LIBERTOS POR UMA CANETADA: um golpe de mestre

“Era um sonho dantesco... o tombadilho

Que das luzernas avermelha o brilho.

Em sangue a se banhar.

Tinir de ferros... estalar de açoite...

Legiões de homens negros como a noite,

Horrendos a dançar...

Negras mulheres, suspendendo às tetas

Magras crianças, cujas bocas pretas

Rega o sangue das mães:

Outras moças, mas nuas e espantadas,

No turbilhão de espectros arrastadas,

Em ânsia e mágoa vãs!”

O que diria Castro Alves, se hoje estivesse aqui?

O trecho acima é do poema “Navio Negreiro”. Nele o poeta descreve o sofrimento e os abusos, os maus tratos que os negros sofreram, desde o transporte ao desembarque, ainda fala da exposição dos negros como mercadorias no mercado de escravos em solo brasileiro.

Castro Alves escreveu essas palavras há 142 anos, dezenove anos antes de a Princesa Isabel assinar a Lei Áurea o poeta já denunciava o horror aqui trazido pelos portugueses aos negros, e vinte anos antes do Golpe da República proclamada por generais. Mas o que diria hoje Castro Alves? E Zumbi de Palmares? Qual seria a sua reação ao ver que existe em pleno século XXI um movimento cobrando por justiça no país construído à custa de sangue e suor daqueles que penaram 400 anos nas mãos do brancos portugueses que tomaram conta da terra alheia, massacraram os nativos e por fim, saquearam o ouro e outras riquezas daqui?

Ainda existem aqueles ignorantes, que sem um conhecimento profundo dessa história murmuram: “Por que não tem o “dia da consciência branca”. Irrita-me todos os anos ter que ouvir isso, principalmente de pessoas que fizeram curso superiores, como já ouvi de um colega professor de Matemática: “Por que não tem dia de branco”?

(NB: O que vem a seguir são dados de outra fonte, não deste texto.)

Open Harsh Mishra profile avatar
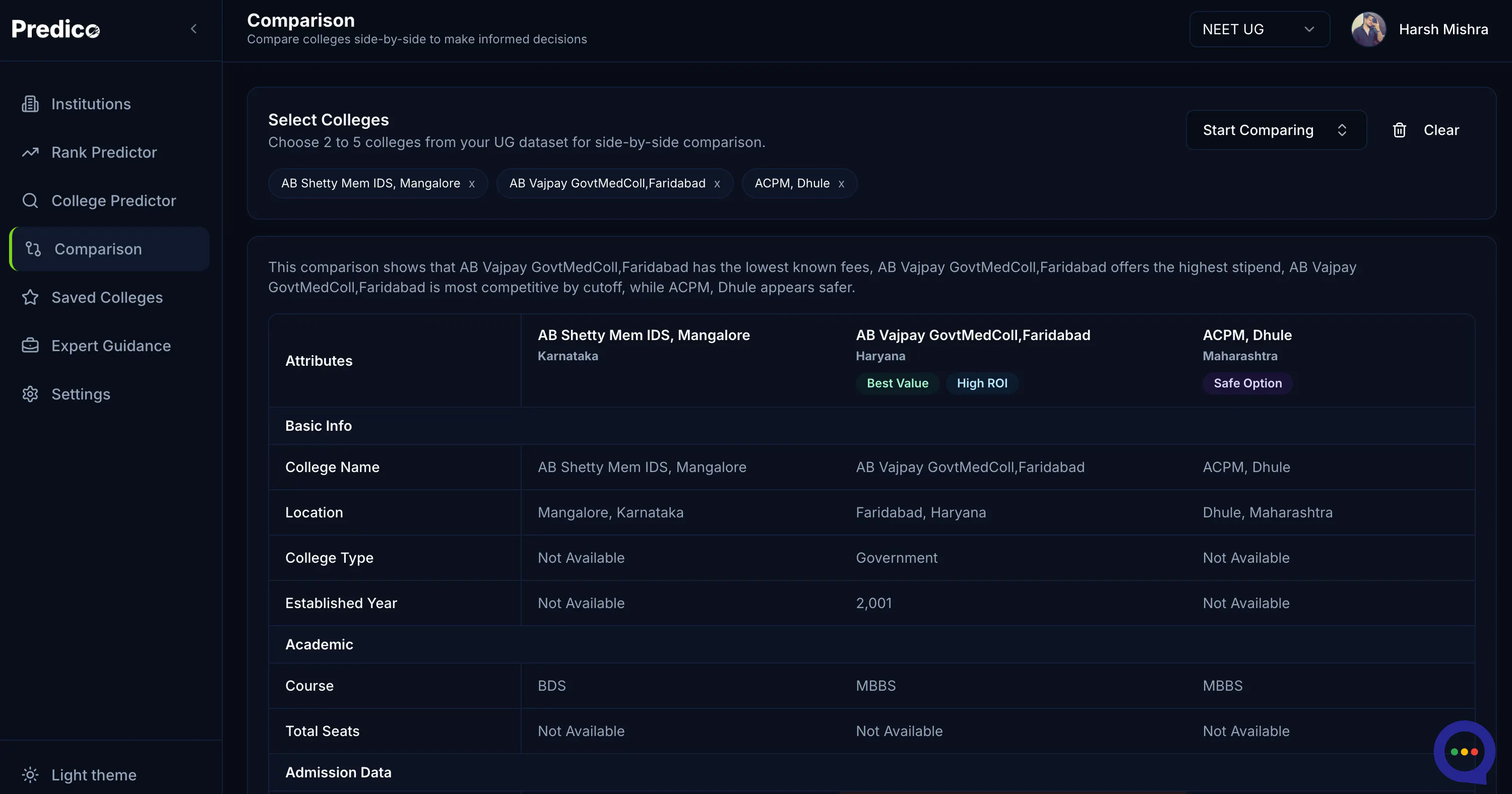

A resposta que pude dar na hora foi: Você precisa conhecer mais a História e deixar um pouco a lógica dos números, precisa estudar mais para saber como funcionava a lógica da política colonial mercantilista e como funciona a lógica capitalista hoje e sob que bases está assentado o sistema que o Brasil importou de fora e que você ingenuamente ou por ignorância defende quando ministra as suas aulas, só assim, irá entender o que justifica a existência hoje do movimento de Consciência Negra no Brasil, e porque o dia 20 de novembro é tão importante.

O que diria o “Almirante Negro”, João Cândido que lutou contra a velha e ultrapassada Chibata usada para castigar os soldados da Marinha do Brasil há 101 anos, na Revolta da Chibata? Com certeza, poderia citar aqui todos aqueles que lutaram contra os abusos sofrido pelos negros nesse país, e ainda assim não entenderia o porque de existir tanta gente tapada alimentando o preconceito contra essa etnia no Brasil. O conceito racista, etnocêntrico permanece exalando o seu odorífero cheiro rançoso nas escolas, na sociedade, nas abordagens policiais pelas rodovias. Foi preciso sim, que um presidente entendesse que essa democracia em que vivemos, é tão falsa quanto aos seus defensores, por isso foi necessário criar uma política de inclusão do negro nas universidades conhecida e criticada por gente de mentalidade pobre e medíocre que não aceita a “Cota” para negros, e chegam à pachorra de evocar o tal “princípio da isonomia” para dizer que esse sistema de cotas é errado. Que isonomia? Isso nunca existiu nem para branco pobre e nem para negro, exceto, se este tiver algum dinheiro. O princípio da Isonomia é balela, principalmente em se tratando de que, quem avalia o negro ainda é alguém com uma caneta de ouro do outro lado do balcão. Poucos negros passam nas entrevistas para ingressar no mercado de trabalho. Pensa que é diferente nas universidades? Não, o estigma da escravidão ainda continua fazendo suas vítimas. Alguém já presenciou alguma mulher ou homem negro formado em psicologia ou recursos humanos entrevistando trabalhadores na hora do ingresso ao trabalho? O negro ainda é entrevistado por um branco, e a resposta é: aguarde em casa, posteriormente entraremos em contato. Até hoje o telefone não tocou para dizer: você foi aprovado e a vaga é tua!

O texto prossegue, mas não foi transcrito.